Step Two: Begin the Plan with Lists

Once you have the outline of your property and house, make a list of indoor/outdoor activities you will use your home and outdoors for. Remember any children in the house will grow and as they do, their needs will change. Same is true for the adults.

Next, make a list of areas those activities will use, i.e. a patio for cooking outside, a porch for sitting in the rainstorm, a lawn for wiffle ball, a vegetable garden area, bird feeders, etc. Remember to include any trash receptacles, clothes lines, compost heaps, rain barrels, etc. This may sound like a lot of extra trouble, but they have to be accounted for.

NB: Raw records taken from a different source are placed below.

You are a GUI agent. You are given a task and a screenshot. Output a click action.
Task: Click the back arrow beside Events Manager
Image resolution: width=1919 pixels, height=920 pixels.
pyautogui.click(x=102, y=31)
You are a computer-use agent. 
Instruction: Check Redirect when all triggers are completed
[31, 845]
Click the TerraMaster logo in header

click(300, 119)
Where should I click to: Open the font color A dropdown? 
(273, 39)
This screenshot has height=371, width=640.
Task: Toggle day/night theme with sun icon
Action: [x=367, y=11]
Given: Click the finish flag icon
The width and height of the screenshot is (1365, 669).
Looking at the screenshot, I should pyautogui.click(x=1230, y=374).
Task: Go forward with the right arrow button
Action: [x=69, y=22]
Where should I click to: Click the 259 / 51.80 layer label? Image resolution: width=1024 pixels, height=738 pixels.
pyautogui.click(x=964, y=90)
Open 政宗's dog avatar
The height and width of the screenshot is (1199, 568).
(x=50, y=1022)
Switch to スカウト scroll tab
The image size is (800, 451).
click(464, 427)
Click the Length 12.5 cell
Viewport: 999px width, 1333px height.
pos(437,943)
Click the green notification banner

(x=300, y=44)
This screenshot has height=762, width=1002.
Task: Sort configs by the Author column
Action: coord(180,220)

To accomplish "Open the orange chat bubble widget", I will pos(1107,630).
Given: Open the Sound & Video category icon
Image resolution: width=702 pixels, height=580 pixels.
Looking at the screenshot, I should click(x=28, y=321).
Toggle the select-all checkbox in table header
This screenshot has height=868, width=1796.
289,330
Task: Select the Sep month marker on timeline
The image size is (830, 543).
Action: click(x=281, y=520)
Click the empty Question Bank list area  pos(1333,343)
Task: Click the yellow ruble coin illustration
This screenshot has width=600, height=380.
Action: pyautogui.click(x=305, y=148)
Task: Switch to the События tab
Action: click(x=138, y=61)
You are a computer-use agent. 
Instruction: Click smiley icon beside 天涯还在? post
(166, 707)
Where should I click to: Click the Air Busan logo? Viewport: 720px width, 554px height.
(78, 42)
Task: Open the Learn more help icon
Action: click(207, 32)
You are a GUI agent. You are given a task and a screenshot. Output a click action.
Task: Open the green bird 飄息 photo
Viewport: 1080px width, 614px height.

Now, make a list of all the different trees, shrubs, flowers and vegetables you wish you could grow. Never mind that you can’t possibly get them all on your property! For now you get to dream all you want-on paper!

Step Three: Place the Places and Plants

Next, keeping those activities and places in mind, draw the places on your drawn-to-scale garden plan. Some of them have to be in certain places, others can be moved around. Again, don’t be afraid to do some wild things at this stage. Remember, it doesn’t cost anything so far! This allows you to brainstorm without getting too bogged down in details. Alternately, draw them to scale, cut them out and re-arrange them as often as you wish. When you get what you want, then draw them on your graph paper plan.

With the places drawn in and the activities in mind, now add the different plants you want to plant. Begin with trees and shrubs, the big, permanent ‘bones’, the structure of the landscape. Keep in mind the leaf size, texture and color and any bloom color, as well as the size of the tree or shrub itself. These give the overall look and mark the major points of the design. They are also the most costly to put in and to move if you change your mind. Also, remember to draw them to their mature size, even though they will not start out that big when you plant them. Again, you can use cutouts to re-arrange the plantings until you get what you want, and then draw them on.

After you get this skeleton done, add the perennials to flesh out the look. Finally add in beds for annuals, for the changing variety of colors and textures they bring to the plan.

And there you have it! A long-term garden plan that will guide you for years to come. There is more that this to do—checking drainage, soil structure, how the neighbors plantings affect yours. But now, you have a place to begin with your own lawn and garden plan. Now, go to it!